Bill said:
OK, I'm officially confused...I specifically said "two seconds or 20
seconds" as being "ten-fold" (as in, a thousand is a hundred "ten-fold"),
then you re-define "fold" as "ten times slower".
Sorry, I was confusing "fold" with "orders of magnitude". Fold, proper,
commonly means multiplication by that factor which makes what you said
correct and what I said wrong.
"6" was the magic number I was told (or actually read) to work with...
This may be true, and I don't doubt that it depends on the specific
function call and optimization "tricks" of the compiler in any event...
On a lot of modern architectures (this excludes x86-32 although it
includes x86-64) this is quite trivial (see below).
I will admit that the ever-increasing power and speed of computer
hardware does make a lot of these considerations practically moot...but
The point is not the speed of the hardware. No matter how fast the
hardware becomes a ten fold slowdown is STILL a ten fold slowdown. The
point is that x86-64 is not register starved allowing the compiler to
avoid using stacks to pass parameters and especially for the kind of
trivial functions we were discussing can also allow the compiler to do
*nothing* to pass parameters via overlays.
Hence for the kinds of functions we're discussing (small utility
functions to reduce indentation, remember that we're not discussing
function calling *in general*) passing parameters can be optimised to
generate zero instructions and calling the function itself generates
one instruction. On most modern machines that instruction takes the
same amount of time to execute as a conditional branch.

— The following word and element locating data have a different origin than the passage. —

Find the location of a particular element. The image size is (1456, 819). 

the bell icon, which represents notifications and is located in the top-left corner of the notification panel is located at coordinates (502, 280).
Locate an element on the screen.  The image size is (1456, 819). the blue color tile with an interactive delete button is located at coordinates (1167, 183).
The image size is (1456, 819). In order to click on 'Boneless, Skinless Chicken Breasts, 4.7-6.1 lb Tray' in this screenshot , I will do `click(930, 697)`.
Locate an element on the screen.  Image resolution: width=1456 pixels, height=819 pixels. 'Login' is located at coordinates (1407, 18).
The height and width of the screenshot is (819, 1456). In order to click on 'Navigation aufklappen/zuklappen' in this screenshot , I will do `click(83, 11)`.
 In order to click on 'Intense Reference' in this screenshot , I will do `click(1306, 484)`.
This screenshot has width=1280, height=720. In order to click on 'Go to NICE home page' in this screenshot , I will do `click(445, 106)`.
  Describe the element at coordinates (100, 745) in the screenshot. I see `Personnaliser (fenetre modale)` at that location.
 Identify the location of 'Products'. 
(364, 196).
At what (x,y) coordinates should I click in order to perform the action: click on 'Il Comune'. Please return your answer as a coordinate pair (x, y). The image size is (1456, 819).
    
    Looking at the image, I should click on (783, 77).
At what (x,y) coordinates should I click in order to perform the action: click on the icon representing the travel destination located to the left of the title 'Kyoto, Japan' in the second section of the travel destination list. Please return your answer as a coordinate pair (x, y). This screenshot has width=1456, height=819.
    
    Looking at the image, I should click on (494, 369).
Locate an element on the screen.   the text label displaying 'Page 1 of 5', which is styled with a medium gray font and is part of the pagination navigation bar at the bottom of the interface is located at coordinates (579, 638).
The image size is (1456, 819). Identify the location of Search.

that still doesn't excuse how I saw people coding back when it made
a TREMENDOUS practical difference, and these WERE what had
to be considered the elite systems software engineers in the entire
world...
And now we have the conclusion. Your trick programming and inlining
WERE useful in the age of dino-mainframes where workstation CPUs were
nothing more than glorified microcontrollers. Today even lowly 50 cent
microcontrollers don't break a sweat executing deeply nested function
calls (unless you're doing something silly like directly generating
video signals on output pins without the help of graphics hardware).